SAMCO Inc.
- Native name: サムコ株式会社
- Romanized name: Samuko Kabushiki Gaisha
- Type: Public company
- Traded as: Tokyo Stock Exchange (TSE), First Section: 6387 (since January 9, 2014)
- Industry: Semiconductor Process Equipment
- Founded: September 1979
- Founder: Osamu Tsuji
- Headquarters: Fushimi-ku, Kyoto, Japan
- Area served: Worldwide
- Key people: Osamu Tsuji (President & CEO)
- Products: Reactive-ion etching (RIE) systems Inductively coupled plasma (ICP) etching systems Deep reactive-ion etching (DRIE) systems Plasma-enhanced chemical vapor deposition (PECVD) systems Liquid Source Chemical Vapor Deposition (LSCVD) systems Plasma cleaning systems UV-Ozone Cleaning Systems
- Revenue: ¥4,210,000,000 (as of July 2013^{[update]})
- Net income: ¥342,000,000 (as of July 2013^{[update]}) (July 2013)
- Total assets: ¥8,990,000,000 (as of 31 July 2013^{[update]})
- Number of employees: 161 (July 31, 2013)
- Website: www.samcointl.com

= SAMCO =

SAMCO Inc.（サムコ株式会社）is a Japanese company that manufactures and sells semiconductor process equipment for the fabrication of electronic components as well as other micro and nano-scale devices.
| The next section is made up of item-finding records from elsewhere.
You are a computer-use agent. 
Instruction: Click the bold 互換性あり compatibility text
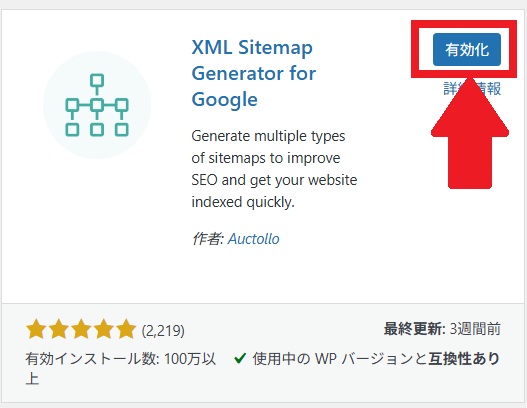[x=464, y=359]
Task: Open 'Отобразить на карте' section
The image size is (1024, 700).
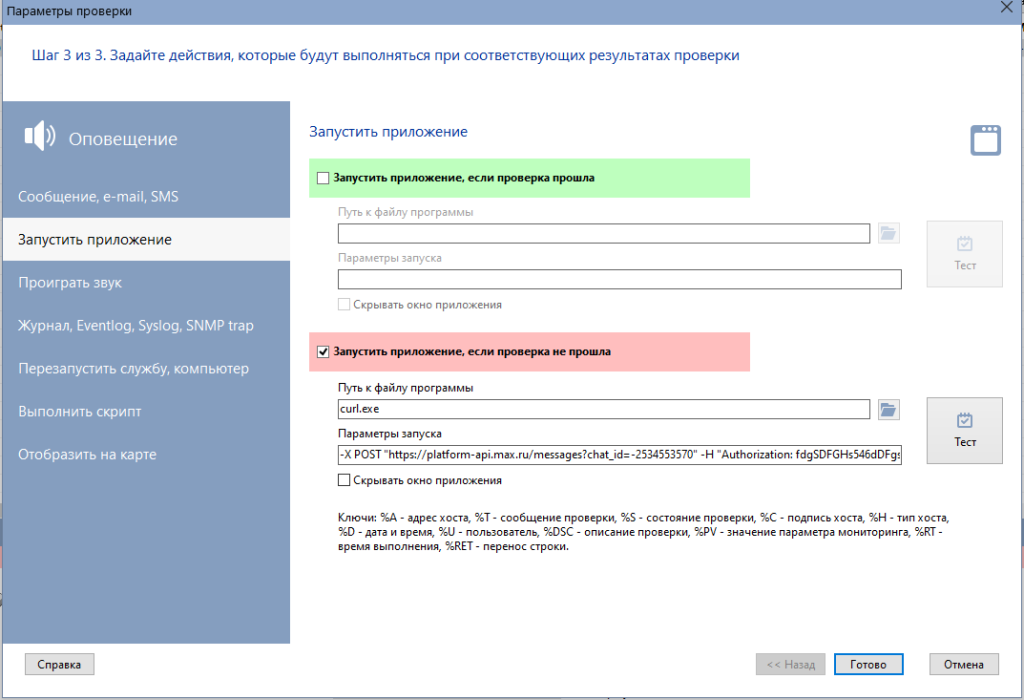Action: point(87,455)
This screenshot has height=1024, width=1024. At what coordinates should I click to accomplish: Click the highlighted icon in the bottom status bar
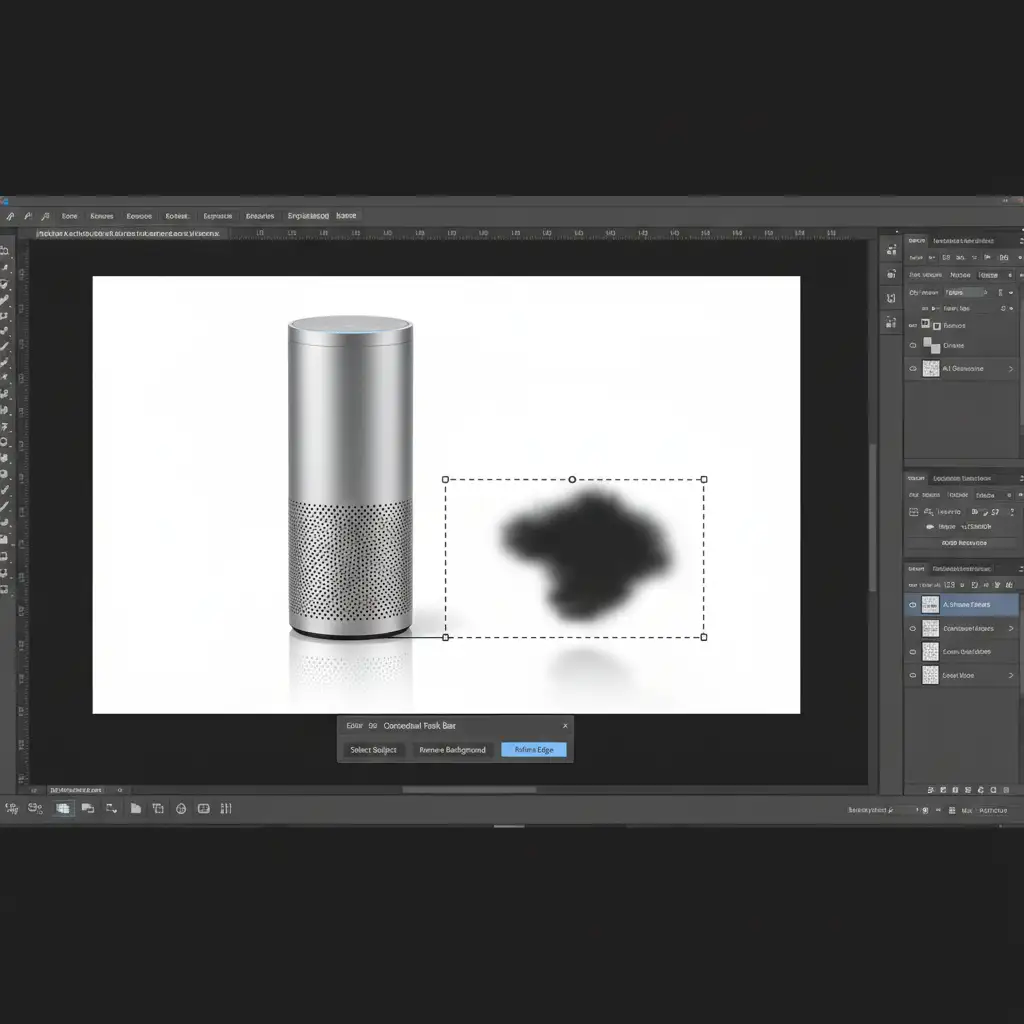63,808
The company is headquartered in Kyoto, Japan, and its product line can be divided into three categories:
- Plasma etching systems (RIE, ICP, DRIE)
- Plasma deposition systems (PECVD and LS-CVD®)
- Surface treatment systems (plasma cleaners, UV-Ozone cleaners).
On May 30, 2001, SAMCO Inc. made its IPO on the JASDAQ stock exchange. On July 24, 2013, SAMCO Inc.’s public listing was accepted into the second section of the Tokyo Stock Exchange (Japan’s largest stock exchange by volume).

== History ==
SAMCO Inc. was established in 1979 by its President and CEO, Osamu Tsuji, in a private garage in the Fushimi ward of Kyoto city. Initially called “SAMCO International, Inc.”, the company consisted of two engineers who developed a plasma CVD system for the deposition of amorphous silicon thin films used in solar cells. The name “SAMCO” is actually an acronym for “Semiconductor and Materials Company” and was chosen by Mr. Tsuji with a vision of making a breakthrough in semiconductor and materials research. By October 2012, SAMCO sales had accumulated to 3,000 units of semiconductor process equipment.
70% of SAMCO's revenue comes from the fields of optoelectronics (high-luminance LED and laser applications) and electronic components (power device and SAW device applications). The company is now beginning to focus its sales efforts towards MEMS applications as well as GaN and SiC based power device applications.